Aim of the exercise
Below are entries; copy exactly the lines from the one with "La Riva Est II (415, 972)" through the one with "Cross Creek (415, 810)", both included, and leave out the rest.

Collected data
---------------
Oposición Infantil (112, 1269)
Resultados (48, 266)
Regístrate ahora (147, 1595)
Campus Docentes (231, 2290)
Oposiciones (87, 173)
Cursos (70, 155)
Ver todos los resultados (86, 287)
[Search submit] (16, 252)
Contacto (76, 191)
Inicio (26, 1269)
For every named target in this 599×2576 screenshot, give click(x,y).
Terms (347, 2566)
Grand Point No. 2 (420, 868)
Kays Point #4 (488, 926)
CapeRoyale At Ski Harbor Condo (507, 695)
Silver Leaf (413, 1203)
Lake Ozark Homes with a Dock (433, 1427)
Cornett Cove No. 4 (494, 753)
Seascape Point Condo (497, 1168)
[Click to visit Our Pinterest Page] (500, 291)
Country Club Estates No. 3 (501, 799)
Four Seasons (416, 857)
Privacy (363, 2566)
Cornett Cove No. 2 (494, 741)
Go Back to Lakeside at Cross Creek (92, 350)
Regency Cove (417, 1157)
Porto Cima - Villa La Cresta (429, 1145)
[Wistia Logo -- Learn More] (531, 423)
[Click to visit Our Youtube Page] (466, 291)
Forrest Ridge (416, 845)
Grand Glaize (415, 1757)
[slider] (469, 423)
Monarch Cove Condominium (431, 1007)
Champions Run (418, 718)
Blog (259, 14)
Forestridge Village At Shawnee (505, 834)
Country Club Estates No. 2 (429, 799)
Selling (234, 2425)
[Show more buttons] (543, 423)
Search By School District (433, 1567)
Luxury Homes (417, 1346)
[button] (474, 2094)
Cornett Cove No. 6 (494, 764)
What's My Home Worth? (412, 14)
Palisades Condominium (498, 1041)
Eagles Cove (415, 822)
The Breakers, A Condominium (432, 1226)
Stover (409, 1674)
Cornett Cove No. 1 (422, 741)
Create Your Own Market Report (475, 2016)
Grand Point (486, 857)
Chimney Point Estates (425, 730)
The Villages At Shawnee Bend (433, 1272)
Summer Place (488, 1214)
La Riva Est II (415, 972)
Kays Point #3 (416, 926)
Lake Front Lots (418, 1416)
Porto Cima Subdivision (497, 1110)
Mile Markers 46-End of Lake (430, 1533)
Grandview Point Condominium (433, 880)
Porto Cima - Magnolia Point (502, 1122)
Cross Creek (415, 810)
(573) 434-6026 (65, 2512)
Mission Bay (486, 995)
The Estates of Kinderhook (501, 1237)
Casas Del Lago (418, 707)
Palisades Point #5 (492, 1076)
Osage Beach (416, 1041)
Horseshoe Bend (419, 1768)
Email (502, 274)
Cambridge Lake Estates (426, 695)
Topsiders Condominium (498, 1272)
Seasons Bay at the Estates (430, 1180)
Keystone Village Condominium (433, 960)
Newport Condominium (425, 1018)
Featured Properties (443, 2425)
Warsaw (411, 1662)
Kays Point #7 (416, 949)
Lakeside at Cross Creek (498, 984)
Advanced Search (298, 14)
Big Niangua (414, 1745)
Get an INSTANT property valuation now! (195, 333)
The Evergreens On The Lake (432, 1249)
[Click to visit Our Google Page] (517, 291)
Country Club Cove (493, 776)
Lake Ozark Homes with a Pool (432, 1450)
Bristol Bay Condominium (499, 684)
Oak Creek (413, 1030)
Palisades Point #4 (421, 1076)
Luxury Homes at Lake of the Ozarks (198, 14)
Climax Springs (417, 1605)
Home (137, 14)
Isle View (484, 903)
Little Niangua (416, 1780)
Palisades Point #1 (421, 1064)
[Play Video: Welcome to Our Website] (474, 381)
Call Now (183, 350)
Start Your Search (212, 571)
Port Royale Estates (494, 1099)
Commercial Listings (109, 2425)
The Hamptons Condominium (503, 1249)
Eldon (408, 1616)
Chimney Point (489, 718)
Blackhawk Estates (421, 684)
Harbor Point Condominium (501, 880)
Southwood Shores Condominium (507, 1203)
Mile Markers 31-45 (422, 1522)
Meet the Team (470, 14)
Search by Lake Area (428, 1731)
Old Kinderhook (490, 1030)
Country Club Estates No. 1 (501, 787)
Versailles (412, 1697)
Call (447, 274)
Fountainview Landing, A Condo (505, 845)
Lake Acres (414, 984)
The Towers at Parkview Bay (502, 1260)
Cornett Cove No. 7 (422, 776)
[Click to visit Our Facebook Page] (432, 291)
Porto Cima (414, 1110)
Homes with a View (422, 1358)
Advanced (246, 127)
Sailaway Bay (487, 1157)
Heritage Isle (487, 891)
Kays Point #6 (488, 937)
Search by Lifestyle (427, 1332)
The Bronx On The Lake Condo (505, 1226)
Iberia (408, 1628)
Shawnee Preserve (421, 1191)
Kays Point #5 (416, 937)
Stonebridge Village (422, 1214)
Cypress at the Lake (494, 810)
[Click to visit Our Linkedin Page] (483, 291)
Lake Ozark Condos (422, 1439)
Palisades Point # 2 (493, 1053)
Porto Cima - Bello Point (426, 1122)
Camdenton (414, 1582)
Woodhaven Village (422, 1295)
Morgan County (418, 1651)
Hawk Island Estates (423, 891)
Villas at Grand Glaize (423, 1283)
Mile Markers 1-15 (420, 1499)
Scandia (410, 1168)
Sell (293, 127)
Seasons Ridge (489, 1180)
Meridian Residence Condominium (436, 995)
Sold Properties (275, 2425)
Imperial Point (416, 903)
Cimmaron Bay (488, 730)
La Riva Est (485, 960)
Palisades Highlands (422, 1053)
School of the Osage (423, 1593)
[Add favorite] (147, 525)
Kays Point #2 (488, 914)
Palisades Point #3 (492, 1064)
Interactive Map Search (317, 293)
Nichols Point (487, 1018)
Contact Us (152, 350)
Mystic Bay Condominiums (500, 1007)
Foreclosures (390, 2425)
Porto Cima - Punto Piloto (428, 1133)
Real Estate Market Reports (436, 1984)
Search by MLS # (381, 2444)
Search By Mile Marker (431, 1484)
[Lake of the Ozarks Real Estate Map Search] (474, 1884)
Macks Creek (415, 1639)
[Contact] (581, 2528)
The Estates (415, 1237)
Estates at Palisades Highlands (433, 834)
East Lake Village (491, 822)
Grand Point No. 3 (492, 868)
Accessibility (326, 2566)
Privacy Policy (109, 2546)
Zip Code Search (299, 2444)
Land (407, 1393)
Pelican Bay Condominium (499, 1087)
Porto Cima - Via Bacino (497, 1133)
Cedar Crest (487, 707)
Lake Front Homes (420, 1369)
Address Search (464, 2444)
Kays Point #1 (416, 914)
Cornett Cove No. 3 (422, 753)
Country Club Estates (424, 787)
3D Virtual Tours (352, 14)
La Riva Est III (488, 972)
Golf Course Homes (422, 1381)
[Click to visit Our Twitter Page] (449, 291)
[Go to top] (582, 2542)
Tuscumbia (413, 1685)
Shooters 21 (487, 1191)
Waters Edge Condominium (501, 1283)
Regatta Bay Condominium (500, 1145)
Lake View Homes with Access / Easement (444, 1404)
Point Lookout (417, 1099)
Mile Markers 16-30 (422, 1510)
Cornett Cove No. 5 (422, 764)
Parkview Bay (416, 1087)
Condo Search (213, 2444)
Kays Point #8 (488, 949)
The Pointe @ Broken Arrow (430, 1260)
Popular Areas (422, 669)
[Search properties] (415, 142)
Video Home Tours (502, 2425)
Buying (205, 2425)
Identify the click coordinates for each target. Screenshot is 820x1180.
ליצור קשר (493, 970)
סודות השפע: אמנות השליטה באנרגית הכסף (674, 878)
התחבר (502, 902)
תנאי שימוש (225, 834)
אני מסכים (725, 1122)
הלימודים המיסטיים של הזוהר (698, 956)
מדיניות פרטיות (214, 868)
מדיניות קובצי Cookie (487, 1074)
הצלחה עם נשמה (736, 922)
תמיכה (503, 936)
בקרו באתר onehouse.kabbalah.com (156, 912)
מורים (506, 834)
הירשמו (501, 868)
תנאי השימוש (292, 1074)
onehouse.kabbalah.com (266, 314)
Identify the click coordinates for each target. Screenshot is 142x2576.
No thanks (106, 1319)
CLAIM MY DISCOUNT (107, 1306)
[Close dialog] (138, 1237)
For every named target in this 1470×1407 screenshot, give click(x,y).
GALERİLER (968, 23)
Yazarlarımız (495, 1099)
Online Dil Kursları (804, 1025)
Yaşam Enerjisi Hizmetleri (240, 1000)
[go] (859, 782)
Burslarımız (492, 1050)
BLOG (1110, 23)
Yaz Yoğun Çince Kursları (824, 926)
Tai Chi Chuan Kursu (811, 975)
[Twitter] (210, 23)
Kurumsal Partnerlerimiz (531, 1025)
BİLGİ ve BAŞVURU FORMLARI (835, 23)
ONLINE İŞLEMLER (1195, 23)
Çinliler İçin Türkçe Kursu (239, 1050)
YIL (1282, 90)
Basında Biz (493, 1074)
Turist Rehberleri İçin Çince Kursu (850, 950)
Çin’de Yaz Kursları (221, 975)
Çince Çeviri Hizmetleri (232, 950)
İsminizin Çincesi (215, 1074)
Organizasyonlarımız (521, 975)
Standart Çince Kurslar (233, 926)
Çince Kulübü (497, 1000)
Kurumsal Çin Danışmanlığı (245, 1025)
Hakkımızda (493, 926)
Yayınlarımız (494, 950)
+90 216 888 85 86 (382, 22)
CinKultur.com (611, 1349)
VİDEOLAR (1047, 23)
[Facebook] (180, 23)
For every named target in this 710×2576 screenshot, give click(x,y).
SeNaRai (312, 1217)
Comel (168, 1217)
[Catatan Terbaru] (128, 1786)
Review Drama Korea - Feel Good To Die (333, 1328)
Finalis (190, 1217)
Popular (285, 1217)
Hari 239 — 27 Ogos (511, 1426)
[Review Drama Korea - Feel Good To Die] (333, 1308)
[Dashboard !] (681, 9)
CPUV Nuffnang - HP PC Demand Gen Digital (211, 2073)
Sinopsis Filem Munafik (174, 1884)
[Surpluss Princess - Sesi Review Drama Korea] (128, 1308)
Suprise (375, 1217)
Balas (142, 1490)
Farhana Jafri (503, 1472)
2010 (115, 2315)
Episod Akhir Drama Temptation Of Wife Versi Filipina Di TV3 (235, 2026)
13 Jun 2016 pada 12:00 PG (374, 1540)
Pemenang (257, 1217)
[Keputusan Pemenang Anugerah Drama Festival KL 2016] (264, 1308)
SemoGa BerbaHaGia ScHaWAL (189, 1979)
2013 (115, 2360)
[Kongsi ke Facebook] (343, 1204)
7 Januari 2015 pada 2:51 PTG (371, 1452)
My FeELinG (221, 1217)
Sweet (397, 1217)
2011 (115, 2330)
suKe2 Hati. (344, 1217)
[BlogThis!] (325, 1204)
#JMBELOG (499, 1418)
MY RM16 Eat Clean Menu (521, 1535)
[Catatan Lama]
---------------
Output below
La Riva Est II (415, 972)
Kays Point #3 (416, 926)
Lake Front Lots (418, 1416)
Porto Cima Subdivision (497, 1110)
Mile Markers 46-End of Lake (430, 1533)
Grandview Point Condominium (433, 880)
Porto Cima - Magnolia Point (502, 1122)
Cross Creek (415, 810)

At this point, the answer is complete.